Hoy voy a hacer referencia a uno de esos lugares que te recuerdan que estás en África y que "vivimos como ricos". La ciudad, creo que ya lo he comentado, como el país, vive de espaldas al mar. No hay paseos marítimos ni playas de arena blanca en las que sofocar el calor. Ello hace que la mayor parte del tiempo suframos una especie de claustrofobia visual. El terreno es llano y la selva, cerrada y verde, lo invade todo; los manglares y campos de cultivo abarcan lo el ojo puede ver y nos privan del horizonte. Yo, a veces, subo a la terraza más alta de la casa para poder descansar la vista fijándola en el infinito. Mucha gente no es tan afortunada.
En parte por eso muchos domingos nos vamos a Quinhamel.

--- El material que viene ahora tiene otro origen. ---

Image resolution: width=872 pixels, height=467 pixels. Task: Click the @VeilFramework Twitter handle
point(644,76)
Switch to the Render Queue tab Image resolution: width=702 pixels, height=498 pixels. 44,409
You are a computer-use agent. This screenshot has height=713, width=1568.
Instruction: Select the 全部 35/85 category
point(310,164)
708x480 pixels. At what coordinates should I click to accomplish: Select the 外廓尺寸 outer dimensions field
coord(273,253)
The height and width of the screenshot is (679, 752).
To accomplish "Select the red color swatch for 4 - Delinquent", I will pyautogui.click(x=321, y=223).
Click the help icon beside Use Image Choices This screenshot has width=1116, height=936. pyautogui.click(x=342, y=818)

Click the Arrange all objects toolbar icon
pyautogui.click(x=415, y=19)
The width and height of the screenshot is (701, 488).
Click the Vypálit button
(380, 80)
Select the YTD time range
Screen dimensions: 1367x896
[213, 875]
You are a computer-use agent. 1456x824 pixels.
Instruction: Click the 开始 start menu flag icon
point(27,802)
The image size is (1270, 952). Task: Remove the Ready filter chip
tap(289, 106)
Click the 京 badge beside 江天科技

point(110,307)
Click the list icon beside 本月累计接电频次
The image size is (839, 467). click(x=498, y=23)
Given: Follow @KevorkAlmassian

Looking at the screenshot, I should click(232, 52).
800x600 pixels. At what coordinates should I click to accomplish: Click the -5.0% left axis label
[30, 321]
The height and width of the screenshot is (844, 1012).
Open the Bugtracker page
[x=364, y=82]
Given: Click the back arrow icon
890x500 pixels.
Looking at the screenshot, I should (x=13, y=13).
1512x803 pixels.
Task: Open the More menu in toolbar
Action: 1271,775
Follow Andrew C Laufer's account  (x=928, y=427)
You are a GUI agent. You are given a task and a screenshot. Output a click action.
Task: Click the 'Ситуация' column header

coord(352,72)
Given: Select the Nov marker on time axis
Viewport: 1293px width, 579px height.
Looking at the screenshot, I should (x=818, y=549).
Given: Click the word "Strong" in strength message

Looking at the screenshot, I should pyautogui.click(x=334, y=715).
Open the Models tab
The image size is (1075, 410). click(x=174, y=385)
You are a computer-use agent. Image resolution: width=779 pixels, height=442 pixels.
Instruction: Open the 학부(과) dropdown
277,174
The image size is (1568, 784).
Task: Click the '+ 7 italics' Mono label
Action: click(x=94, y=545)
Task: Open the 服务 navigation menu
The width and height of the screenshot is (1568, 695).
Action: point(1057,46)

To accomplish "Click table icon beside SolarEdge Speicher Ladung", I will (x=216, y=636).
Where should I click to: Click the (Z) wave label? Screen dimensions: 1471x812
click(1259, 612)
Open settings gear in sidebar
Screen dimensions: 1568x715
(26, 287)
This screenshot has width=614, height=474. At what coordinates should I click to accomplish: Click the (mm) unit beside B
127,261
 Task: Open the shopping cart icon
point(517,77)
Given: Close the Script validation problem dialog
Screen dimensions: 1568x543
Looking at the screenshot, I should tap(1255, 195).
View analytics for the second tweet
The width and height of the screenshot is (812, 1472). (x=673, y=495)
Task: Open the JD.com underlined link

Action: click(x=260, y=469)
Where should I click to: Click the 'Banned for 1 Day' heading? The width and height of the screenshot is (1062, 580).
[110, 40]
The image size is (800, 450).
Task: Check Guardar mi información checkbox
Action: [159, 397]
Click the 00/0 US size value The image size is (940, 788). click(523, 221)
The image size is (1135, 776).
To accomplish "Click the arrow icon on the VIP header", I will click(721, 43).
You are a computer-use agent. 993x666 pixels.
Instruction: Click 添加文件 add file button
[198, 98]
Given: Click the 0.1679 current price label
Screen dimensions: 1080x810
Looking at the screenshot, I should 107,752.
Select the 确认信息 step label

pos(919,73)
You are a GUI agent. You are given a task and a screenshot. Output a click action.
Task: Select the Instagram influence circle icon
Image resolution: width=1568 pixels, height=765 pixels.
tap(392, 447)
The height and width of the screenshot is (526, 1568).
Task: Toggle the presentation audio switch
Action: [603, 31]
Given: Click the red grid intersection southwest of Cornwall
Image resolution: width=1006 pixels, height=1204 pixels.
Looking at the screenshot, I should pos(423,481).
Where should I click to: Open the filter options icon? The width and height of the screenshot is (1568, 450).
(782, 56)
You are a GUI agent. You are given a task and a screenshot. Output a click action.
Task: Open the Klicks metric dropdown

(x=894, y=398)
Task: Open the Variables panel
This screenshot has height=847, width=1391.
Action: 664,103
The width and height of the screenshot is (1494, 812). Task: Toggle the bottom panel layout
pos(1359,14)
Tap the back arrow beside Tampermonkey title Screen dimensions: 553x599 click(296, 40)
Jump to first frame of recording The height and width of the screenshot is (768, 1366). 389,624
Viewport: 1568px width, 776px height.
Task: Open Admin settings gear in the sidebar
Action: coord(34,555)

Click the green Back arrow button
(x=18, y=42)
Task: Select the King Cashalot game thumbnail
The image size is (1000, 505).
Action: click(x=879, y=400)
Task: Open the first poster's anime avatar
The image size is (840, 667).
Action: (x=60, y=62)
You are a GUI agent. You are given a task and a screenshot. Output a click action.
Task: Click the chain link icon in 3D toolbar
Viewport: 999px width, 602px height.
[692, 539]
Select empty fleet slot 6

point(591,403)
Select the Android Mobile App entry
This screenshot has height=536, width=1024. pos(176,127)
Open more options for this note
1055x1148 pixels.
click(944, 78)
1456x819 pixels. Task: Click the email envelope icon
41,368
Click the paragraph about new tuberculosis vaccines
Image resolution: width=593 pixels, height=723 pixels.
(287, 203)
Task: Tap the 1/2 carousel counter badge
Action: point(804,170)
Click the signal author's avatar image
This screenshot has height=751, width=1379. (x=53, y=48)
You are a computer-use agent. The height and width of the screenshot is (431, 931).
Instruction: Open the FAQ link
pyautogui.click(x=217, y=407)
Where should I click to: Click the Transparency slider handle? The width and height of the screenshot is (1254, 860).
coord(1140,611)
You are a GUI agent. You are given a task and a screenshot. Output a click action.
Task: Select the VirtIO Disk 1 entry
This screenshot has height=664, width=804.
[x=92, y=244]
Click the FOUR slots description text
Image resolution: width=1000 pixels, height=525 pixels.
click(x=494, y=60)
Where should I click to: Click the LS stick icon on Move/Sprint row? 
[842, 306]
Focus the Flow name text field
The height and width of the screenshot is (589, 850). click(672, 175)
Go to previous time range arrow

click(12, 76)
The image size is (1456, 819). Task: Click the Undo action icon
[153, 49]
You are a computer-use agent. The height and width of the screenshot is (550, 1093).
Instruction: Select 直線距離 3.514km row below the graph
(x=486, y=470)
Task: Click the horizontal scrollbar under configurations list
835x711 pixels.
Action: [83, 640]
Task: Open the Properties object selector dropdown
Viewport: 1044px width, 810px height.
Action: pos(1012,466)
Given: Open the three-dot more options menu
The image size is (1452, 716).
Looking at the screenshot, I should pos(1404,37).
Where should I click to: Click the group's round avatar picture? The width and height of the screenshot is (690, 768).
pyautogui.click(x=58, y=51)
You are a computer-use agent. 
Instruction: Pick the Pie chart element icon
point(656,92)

Es una localidad sin ningún atractivo especial, no más que Ilondé u otras que están en el camino, aunque posee dos peculiaridades que la hacen muy apreciada; la primera, aloja una cooperativa en la que se hacen tapices y paños muy bien trabajados en grandes telares; la segunda, ofrece diversos lugares para comer. Uno de ellos está dentro de esta cooperativa, ARTISSAL, con una piscinita y sala de reuniones; otro, un poco más adelante y dentro ya del "mato", que pertenece a un portugués y ofrece ostras de, al parecer, buena calidad (aquí llaman ostras a un molusco que parece un híbrido entre una ostra y un mejillón, es muy apreciado por la población en general), y un tercero, el Mar Azul, que pertenece a varios socios, uno de ellos libanés.
Es poco más lo que hay que vender a una población sedienta de descanso. Una terraza cubierta donde la lluvia no entra, camarões y ostras a la brasa, cerveza fría y horizonte para disfrutar: cielo azul, agua y tierra a la vista. Nos hemos vuelto aficionados a ese lugar. Casi todos los domingos huímos hacia allí con algún amigo o conocido, dispuestos a relajarnos. Su atractivo es igual para blancos y negros. Es la parte colonialista. Indios que juegan al criquet y al waterpolo, africanos con sus familias, árabes, chinos, europeos... nos congregamos en los días de la estación húmeda esperando ver el sol y el más allá, aprovechando los ratitos de luz radiante para darse un bañito en la piscina o en la playa lodosa del río, paladeando peces recién pescados, hummus, arroz y patatas fritas en aceite de oliva entre palmeras, cajú y cientos de pájaros amarillos que anidan en los alrededores. Faltan el concierto para clarinete de Mozart y la música de John Barry para soñar con el paraíso. Todo un lujo africano.